Bacterial strains and media
Throat specimens were plated on chocolate agar and incubated over night at 37°C in 5% CO2. From primary cultures where Neisseria were present, 1–10 colonies containing Gram-negative, oxidase-positive diplococci were isolated and kept on ISA plates (Difco Laboratories, USA). Chocolate agar- and IM-plates (Iso-Sensitest Agar complemented with nutrients required for growth of Haemophilus influenzaea) were obtained from Huddinge hospital, Sweden.
Etest® (AB Biodisk, Sweden) was used as recommended by the manufacturer to determine sulphonamide resistance levels. Species determinations were performed with API HN tests (bioMèrieux, France).

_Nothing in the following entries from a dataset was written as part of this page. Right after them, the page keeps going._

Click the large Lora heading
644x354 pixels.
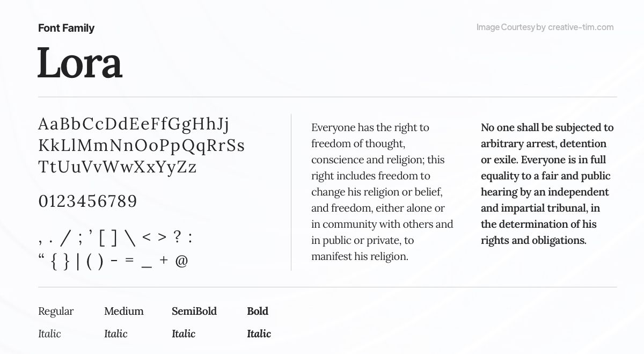click(x=80, y=63)
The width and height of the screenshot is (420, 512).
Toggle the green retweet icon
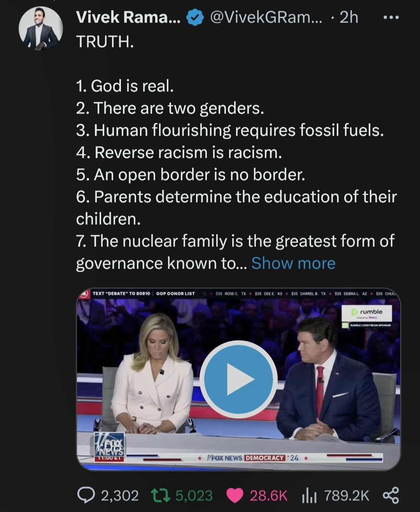(x=160, y=495)
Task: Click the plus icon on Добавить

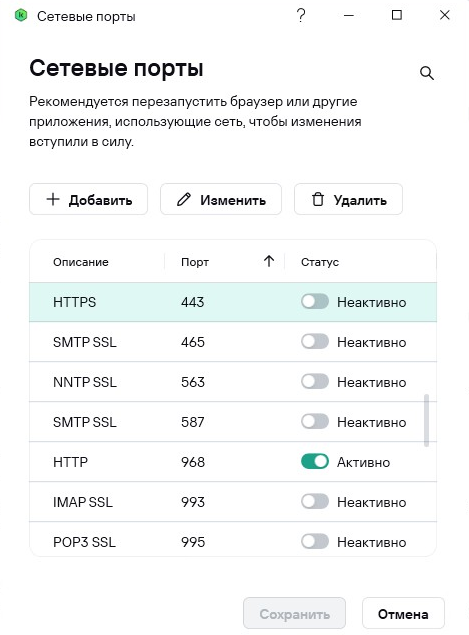Action: click(53, 199)
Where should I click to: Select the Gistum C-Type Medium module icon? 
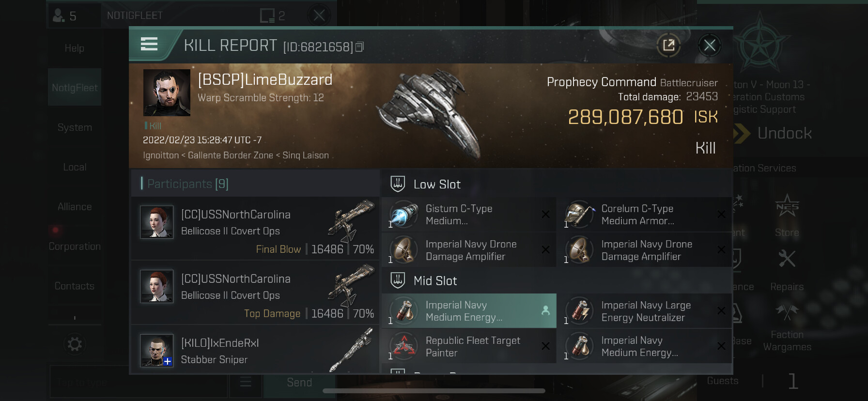pos(404,215)
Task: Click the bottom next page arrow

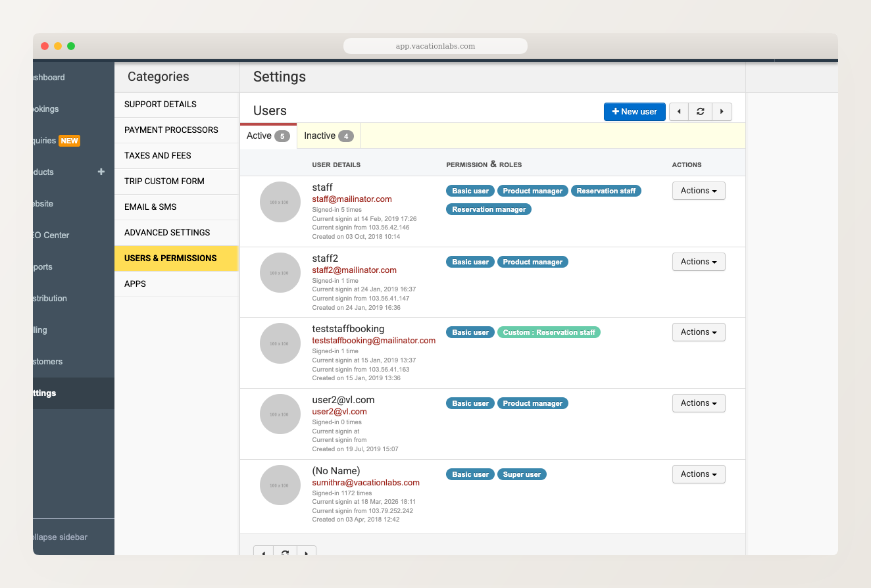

Reference strains used in this study were Neisseria sicca ATCC9919, Neisseria mucosa ATCC19696, Neisseria subflava ATCC19243, Neisseria cinerea ATCC159/62 and Neisseria lactamica ATCC23970. Neisseria meningitidis strain 952 [5] were used as a recipient in transformations.
Molecular typing
Primer D8635 [10] was used in an arbitrarily primed PCR (AP-PCR) method. 25–50 μg total chromosomal DNA was amplified using conditions previously described [11] and the resulting band patterns were visualised in ethidium-bromide-stained agarose gels.
Sequencing of folP
Total chromosomal DNA was purified using Wizard® Genomic DNA Purification Kit (Promega, UK). PCR primers designed for previous work on meningococci, NM6 [1] and NM7 (5'-TTGGCAGGCAGGACGGTTTG-3') were used to amplify 589 bp fragment of folP. The obtained PCR-products were cloned in pCR®2.1-TOPO vectors (Invitrogen™, Netherlands). The plasmids were purified using QIAprep Spin Miniprep (QIAGEN, Germany) and the inserts were sequenced on an ALFexpress™ DNA Sequencer using Thermo Sequenase Primer Cycle Sequencing and Cy5-labelled primers (Amersham Biosciences, Sweden).
Transformations
Neisseria meningitidis were resuspended to OD = 0.1 in a rich broth consisting of Brain-Heart-Infusion Blood-Agar Base (Difco Laboratories, USA) supplemented with 0.4% yeast extract, 10 mM MgCl2, 2x Kellogg's supplement and 0.042% NaHCO3 [12]. 2–5 μg of chromosomal DNA was added to 250 μl bacterial suspension and the mixture was incubated at 37°C in 5% CO2: first for six hours without shaking and then, after addition of 1 ml of the enriched broth described above, over night with shaking. The transformation mixtures were incubated on IM plates containing 64 μg sulphametoxazol ml-1. Chromosomal DNA from sulphonamide resistant Neisseria meningitidis (strains MO035 and BT227) was used as positive controls.